Fundraising continues for housing project in North Korea
By Chuck Haga
Don Mosley, a leader of a Habitat for Humanity offshoot that’s pushing a person-to-person diplomacy project involving volunteers building housing in North Korea, said Tuesday that he was encouraged by a five-day fundraising swing through the region.
Mosley, a former Peace Corps country director in South Korea and leader of Habitat for Humanity projects in the U.S. and other countries, spoke in Grand Forks and at the Forest River Hutterite colony last week before visiting with potential supporters and volunteers in Manitoba.
The Forest River Hutterite community northwest of Inkster, N.D., has been involved in housing for the poor and international refugee assistance for several decades and is working with Mosley’s Fuller Center for Housing.

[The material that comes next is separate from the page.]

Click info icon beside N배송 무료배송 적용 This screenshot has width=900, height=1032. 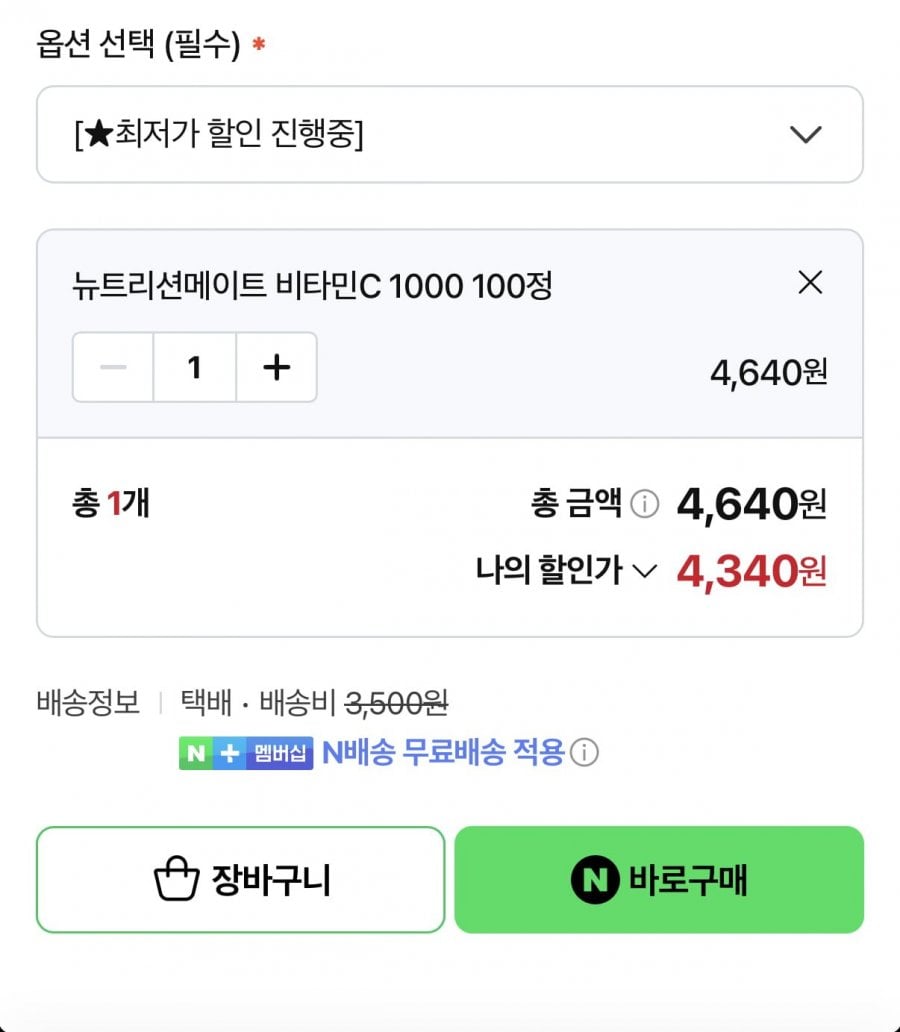coord(584,752)
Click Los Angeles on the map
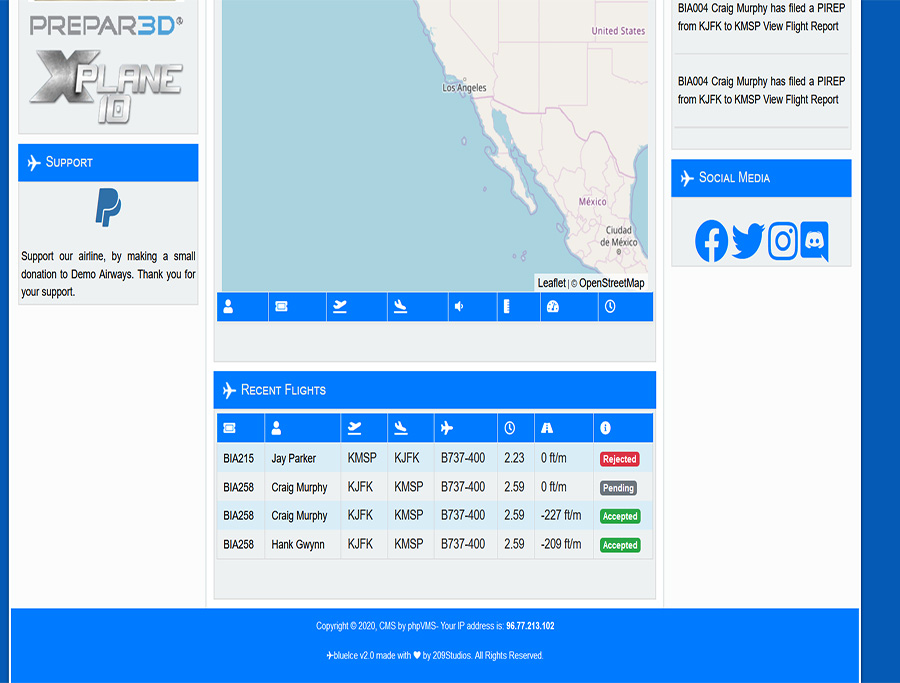Image resolution: width=900 pixels, height=683 pixels. pos(464,88)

Mosley was in North Korea on Nov. 11 as the Georgia-based Fuller Center broke ground on the first part of the project, 50 new homes in a rural community near Pyongyang.
Before coming to Grand Forks, he made a fundraising tour of Pennsylvania, New York and New Jersey, explaining the project and the four years of delicate negotiations it took to win approval from the North Korean government.

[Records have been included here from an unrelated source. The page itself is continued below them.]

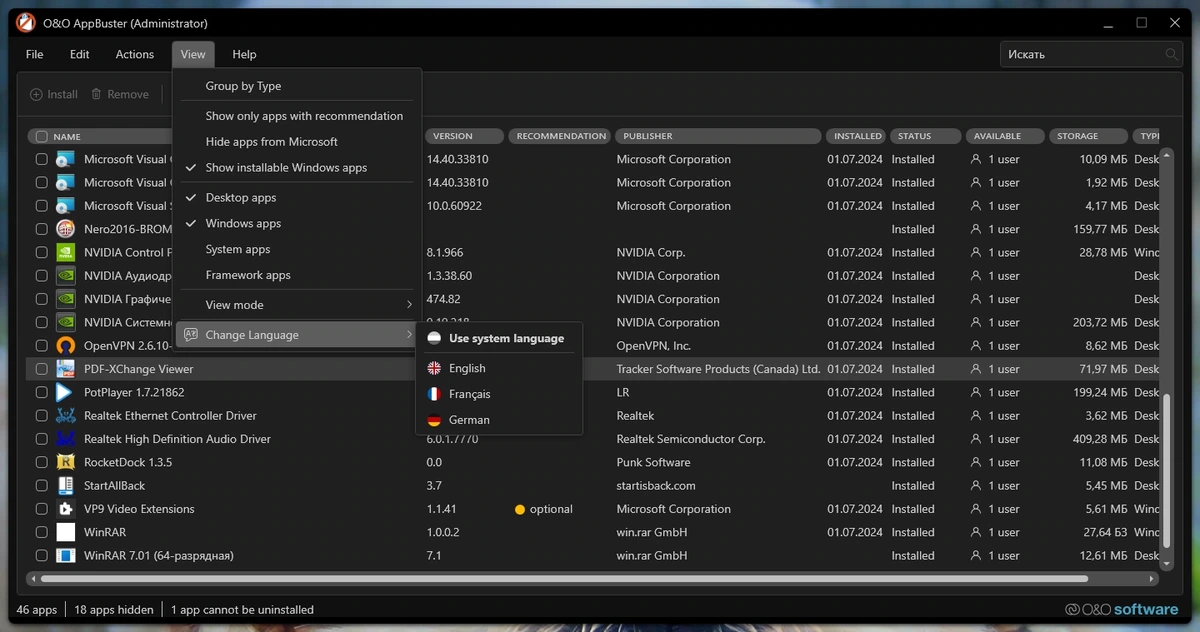Tick the StartAllBack row checkbox
1200x632 pixels.
pyautogui.click(x=41, y=485)
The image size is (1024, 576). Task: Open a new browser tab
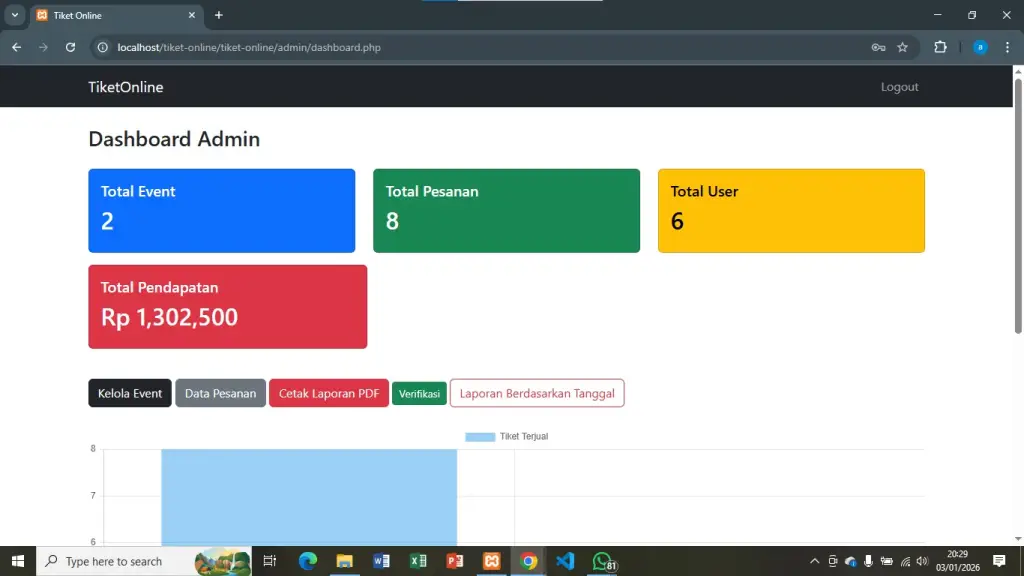(219, 15)
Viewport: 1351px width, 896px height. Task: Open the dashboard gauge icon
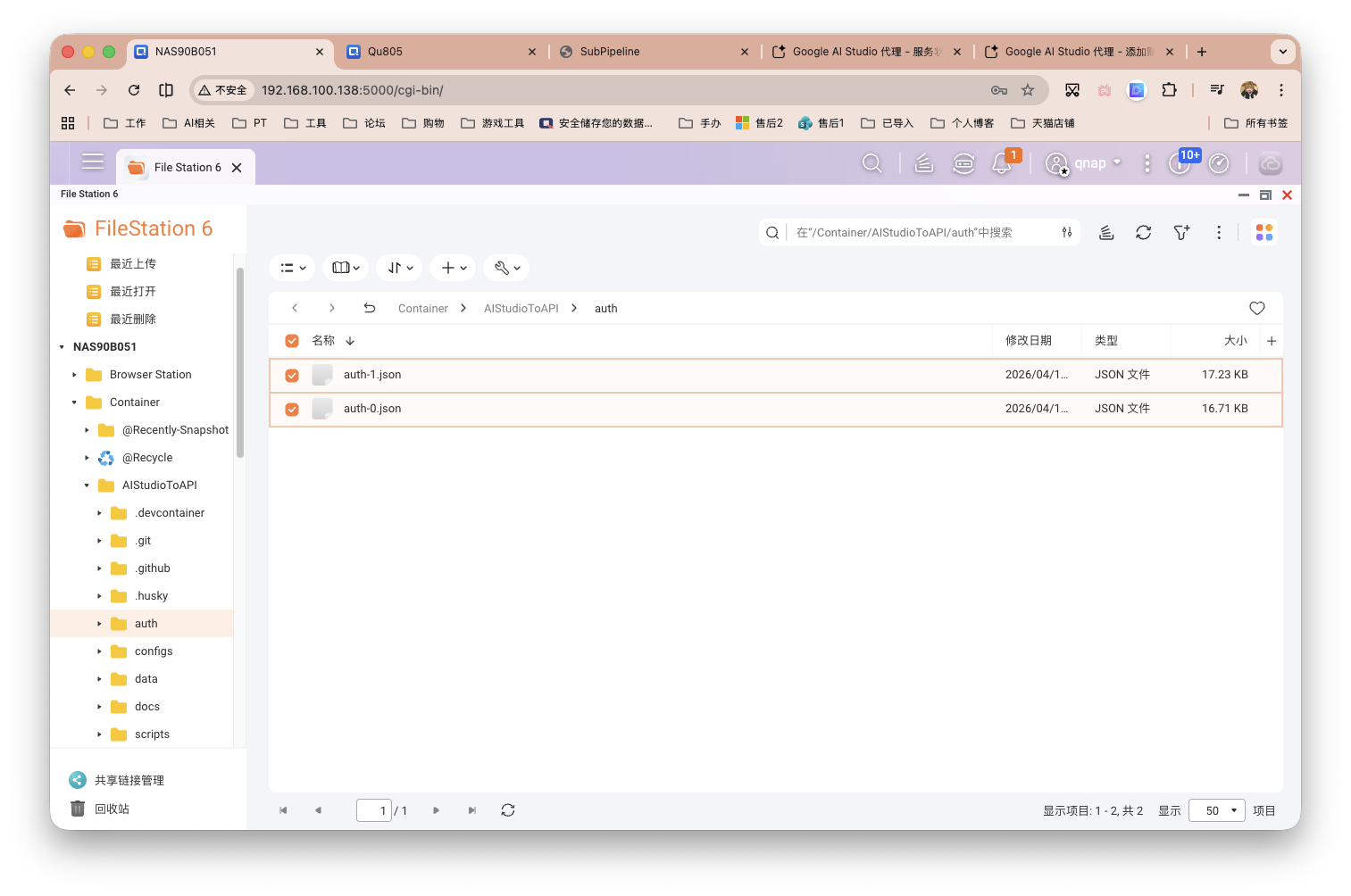(1219, 163)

“There’s still a minefield ahead of us, but we’re on our way,” Mosley said.
He said he hopes to raise at least $1.25 million by April, when the first group of American volunteers will arrive in North Korea and start working side by side with some of the farmers who lost homes in a 2006 typhoon. Workers in North Korea already have started on site preparation.
Acting on faith
The American volunteers will bring sleeping bags and live with the people on site, Mosley said. That’s a concession from the North Korean government, which normally requires all foreign visitors to stay in hotels.
The Americans also gained their hosts’ authorization to profess their Christian faith.
“We told them in our very first meeting that the Fuller Center is a Christian organization and the people who are coming are coming because of their faith,” Mosley said. “We are not coming to preach, but to act on our faith in a way that is mutually dignified.
“If we can accomplish that, maybe we can build trust and work together” on the larger issues that have bedeviled relations between the two countries, such as nuclear weapons technology.
“We’re going to build houses,” Mosley said, “but peace is our ultimate goal.”